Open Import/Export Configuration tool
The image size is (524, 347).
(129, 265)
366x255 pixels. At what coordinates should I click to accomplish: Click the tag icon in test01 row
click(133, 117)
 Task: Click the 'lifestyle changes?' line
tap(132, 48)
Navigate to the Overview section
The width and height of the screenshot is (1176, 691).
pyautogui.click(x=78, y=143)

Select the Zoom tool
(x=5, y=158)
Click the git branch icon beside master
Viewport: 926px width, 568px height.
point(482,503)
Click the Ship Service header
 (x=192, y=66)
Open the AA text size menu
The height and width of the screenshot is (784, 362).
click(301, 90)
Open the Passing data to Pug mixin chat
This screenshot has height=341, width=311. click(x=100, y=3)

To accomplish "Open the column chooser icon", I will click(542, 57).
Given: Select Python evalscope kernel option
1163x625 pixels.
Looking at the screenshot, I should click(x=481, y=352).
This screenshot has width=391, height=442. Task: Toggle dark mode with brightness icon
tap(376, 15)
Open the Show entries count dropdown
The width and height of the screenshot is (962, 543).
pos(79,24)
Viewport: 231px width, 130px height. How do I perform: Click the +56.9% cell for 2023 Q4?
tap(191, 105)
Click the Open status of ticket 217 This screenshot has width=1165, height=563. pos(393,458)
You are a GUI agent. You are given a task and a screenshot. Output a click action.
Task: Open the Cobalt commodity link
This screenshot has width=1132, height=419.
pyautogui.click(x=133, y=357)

Aim ::
Return all of the records above verbatim, line for line, changing nothing.

Result of the exercise ::
Open Import/Export Configuration tool
The image size is (524, 347).
(129, 265)
366x255 pixels. At what coordinates should I click to accomplish: Click the tag icon in test01 row
click(133, 117)
 Task: Click the 'lifestyle changes?' line
tap(132, 48)
Navigate to the Overview section
The width and height of the screenshot is (1176, 691).
pyautogui.click(x=78, y=143)

Select the Zoom tool
(x=5, y=158)
Click the git branch icon beside master
Viewport: 926px width, 568px height.
point(482,503)
Click the Ship Service header
 (x=192, y=66)
Open the AA text size menu
The height and width of the screenshot is (784, 362).
click(301, 90)
Open the Passing data to Pug mixin chat
This screenshot has height=341, width=311. click(x=100, y=3)

To accomplish "Open the column chooser icon", I will click(542, 57).
Given: Select Python evalscope kernel option
1163x625 pixels.
Looking at the screenshot, I should click(x=481, y=352).
This screenshot has width=391, height=442. Task: Toggle dark mode with brightness icon
tap(376, 15)
Open the Show entries count dropdown
The width and height of the screenshot is (962, 543).
pos(79,24)
Viewport: 231px width, 130px height. How do I perform: Click the +56.9% cell for 2023 Q4?
tap(191, 105)
Click the Open status of ticket 217 This screenshot has width=1165, height=563. pos(393,458)
You are a GUI agent. You are given a task and a screenshot. Output a click action.
Task: Open the Cobalt commodity link
This screenshot has width=1132, height=419.
pyautogui.click(x=133, y=357)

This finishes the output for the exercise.